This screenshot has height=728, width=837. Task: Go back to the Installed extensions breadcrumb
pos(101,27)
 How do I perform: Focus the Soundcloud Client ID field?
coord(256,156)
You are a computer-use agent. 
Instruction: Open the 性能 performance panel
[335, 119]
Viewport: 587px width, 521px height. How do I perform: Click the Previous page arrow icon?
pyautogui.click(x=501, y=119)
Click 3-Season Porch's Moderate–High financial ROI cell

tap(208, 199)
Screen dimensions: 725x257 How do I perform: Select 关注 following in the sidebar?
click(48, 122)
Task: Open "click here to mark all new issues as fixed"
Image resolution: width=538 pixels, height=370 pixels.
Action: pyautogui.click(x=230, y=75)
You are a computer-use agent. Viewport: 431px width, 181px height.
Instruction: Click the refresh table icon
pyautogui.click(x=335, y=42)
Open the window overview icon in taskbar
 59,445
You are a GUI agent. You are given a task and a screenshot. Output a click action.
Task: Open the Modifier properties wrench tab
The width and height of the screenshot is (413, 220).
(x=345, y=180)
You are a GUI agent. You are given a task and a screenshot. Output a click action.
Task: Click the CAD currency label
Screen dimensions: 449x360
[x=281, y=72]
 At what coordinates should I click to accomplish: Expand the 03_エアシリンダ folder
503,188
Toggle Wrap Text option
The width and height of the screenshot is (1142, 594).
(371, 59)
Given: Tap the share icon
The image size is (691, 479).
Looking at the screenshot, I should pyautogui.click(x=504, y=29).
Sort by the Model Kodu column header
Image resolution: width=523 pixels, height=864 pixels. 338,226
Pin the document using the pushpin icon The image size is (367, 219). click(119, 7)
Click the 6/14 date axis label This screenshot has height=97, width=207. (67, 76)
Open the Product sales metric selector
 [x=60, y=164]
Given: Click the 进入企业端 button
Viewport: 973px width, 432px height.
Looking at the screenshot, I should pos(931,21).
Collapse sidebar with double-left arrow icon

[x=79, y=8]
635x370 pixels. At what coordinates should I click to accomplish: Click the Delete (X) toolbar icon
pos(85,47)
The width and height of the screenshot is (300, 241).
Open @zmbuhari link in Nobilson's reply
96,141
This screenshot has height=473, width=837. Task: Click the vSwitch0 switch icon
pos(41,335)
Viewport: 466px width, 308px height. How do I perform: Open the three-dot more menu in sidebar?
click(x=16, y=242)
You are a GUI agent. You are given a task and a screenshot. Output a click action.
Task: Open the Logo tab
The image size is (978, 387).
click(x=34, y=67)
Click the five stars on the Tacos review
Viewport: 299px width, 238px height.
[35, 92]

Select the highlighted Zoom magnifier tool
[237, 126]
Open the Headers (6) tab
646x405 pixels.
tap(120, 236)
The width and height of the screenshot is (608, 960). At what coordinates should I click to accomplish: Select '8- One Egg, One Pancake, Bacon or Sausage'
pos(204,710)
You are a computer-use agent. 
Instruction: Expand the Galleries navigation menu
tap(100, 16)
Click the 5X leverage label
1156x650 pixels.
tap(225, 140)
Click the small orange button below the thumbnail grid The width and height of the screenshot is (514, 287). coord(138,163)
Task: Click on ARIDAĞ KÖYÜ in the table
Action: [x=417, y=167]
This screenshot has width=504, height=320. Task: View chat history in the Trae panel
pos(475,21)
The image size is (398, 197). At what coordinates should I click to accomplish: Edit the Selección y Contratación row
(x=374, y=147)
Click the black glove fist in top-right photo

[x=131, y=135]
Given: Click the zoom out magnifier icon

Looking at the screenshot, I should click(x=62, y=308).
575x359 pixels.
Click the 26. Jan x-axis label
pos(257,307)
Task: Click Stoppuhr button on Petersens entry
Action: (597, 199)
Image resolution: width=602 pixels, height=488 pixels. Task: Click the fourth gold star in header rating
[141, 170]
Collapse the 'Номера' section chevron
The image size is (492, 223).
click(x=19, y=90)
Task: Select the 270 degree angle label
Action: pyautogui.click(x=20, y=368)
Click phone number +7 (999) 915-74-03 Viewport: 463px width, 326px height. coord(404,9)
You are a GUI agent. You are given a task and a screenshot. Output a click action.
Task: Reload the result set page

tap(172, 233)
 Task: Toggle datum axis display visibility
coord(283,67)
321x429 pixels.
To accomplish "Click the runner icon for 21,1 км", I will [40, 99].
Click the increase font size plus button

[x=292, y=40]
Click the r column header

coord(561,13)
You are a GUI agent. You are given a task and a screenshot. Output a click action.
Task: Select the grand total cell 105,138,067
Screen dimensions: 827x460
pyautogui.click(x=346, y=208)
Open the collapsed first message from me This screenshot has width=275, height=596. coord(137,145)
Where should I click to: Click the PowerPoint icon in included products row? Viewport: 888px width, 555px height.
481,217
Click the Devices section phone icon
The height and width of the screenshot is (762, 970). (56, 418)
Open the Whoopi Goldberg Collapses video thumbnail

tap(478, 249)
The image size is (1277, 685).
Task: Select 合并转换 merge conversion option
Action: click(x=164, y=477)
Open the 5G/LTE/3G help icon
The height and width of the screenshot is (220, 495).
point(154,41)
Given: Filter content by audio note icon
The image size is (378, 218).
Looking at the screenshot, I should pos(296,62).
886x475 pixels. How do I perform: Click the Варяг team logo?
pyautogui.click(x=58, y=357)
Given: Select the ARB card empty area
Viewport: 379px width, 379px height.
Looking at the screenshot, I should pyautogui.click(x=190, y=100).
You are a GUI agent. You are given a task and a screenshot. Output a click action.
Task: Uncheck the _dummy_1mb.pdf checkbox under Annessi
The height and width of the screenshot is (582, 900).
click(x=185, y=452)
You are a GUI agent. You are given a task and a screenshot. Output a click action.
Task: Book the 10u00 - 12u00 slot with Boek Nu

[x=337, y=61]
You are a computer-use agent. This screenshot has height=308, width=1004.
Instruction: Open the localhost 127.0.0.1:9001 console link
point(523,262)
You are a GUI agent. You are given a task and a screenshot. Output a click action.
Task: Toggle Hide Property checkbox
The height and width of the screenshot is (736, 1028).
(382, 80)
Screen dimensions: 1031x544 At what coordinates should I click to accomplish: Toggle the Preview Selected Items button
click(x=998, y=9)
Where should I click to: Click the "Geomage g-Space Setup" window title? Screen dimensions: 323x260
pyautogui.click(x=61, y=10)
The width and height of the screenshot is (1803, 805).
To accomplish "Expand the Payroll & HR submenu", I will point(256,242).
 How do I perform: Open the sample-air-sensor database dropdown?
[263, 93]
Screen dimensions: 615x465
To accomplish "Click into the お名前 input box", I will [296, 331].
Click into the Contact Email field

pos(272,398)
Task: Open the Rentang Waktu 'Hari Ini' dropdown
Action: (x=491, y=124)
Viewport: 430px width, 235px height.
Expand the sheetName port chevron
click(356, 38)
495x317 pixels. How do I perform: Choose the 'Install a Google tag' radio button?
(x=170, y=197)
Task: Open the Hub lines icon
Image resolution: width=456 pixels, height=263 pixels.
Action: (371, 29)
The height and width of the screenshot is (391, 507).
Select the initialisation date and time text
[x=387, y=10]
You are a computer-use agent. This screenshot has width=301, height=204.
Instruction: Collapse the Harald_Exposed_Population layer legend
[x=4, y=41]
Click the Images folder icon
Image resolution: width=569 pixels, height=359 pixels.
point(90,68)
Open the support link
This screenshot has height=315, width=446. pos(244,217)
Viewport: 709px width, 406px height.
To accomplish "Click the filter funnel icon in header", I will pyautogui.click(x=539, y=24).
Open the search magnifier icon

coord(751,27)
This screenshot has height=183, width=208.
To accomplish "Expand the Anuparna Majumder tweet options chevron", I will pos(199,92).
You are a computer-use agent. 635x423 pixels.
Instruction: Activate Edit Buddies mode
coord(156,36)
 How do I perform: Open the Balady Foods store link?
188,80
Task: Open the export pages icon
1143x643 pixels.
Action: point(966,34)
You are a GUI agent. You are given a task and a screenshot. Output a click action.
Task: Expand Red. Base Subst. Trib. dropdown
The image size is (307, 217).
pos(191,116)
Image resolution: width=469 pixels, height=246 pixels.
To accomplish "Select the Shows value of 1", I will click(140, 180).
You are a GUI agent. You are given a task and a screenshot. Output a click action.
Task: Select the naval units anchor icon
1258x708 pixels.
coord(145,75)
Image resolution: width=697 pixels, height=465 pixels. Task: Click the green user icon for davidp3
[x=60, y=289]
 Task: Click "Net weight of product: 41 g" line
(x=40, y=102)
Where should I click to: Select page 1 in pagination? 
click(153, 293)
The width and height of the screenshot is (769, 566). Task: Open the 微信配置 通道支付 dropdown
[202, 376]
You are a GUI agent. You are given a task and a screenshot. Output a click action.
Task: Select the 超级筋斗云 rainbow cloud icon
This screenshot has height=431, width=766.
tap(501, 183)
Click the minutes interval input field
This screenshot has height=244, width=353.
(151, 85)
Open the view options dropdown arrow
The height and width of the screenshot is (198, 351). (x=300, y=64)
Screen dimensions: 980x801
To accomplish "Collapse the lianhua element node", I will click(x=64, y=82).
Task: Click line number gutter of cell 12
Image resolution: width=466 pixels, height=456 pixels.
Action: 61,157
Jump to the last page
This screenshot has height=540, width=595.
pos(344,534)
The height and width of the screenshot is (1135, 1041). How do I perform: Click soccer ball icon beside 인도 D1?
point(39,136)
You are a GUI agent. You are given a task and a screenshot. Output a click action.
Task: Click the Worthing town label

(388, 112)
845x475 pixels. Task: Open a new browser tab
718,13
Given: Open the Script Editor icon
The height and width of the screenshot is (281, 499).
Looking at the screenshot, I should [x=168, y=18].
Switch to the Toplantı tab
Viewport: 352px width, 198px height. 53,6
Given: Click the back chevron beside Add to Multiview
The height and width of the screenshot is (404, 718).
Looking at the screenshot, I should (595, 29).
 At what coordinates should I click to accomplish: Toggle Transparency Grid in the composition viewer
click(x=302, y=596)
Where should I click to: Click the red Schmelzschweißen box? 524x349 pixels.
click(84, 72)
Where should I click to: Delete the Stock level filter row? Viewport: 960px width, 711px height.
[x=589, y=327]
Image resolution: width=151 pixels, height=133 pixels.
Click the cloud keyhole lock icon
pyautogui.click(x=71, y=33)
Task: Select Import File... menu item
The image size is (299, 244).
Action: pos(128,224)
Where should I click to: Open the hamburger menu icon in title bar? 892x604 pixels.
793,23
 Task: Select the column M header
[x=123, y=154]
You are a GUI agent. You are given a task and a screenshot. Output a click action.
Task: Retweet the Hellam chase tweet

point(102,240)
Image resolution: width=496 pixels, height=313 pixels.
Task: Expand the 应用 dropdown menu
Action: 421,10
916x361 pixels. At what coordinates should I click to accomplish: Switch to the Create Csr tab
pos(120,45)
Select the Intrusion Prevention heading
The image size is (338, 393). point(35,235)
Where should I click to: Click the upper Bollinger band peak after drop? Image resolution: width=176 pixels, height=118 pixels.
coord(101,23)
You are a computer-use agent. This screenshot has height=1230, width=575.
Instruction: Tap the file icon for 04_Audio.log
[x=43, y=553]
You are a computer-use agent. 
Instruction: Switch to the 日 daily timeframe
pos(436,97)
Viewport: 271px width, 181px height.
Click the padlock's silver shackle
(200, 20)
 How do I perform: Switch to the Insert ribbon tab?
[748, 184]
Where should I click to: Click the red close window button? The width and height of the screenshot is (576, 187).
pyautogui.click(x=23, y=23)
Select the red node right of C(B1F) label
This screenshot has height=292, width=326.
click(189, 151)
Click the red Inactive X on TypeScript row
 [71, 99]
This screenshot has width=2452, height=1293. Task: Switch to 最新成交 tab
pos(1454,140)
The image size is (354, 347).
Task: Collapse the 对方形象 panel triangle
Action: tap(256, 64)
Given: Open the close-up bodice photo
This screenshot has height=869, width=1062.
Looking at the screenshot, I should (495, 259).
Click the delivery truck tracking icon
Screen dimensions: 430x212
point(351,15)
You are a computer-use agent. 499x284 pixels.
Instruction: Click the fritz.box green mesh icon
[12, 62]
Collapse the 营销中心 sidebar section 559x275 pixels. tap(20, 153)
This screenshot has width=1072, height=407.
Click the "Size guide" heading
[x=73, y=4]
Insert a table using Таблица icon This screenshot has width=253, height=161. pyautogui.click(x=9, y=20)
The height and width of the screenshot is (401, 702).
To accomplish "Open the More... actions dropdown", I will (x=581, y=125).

▶ [ASSIGNMENT]: Whenever a line above includes the string "checkbox", copy it.

▶ [COMPLETED EXERCISE]:
Task: Uncheck the _dummy_1mb.pdf checkbox under Annessi
Task: Toggle Hide Property checkbox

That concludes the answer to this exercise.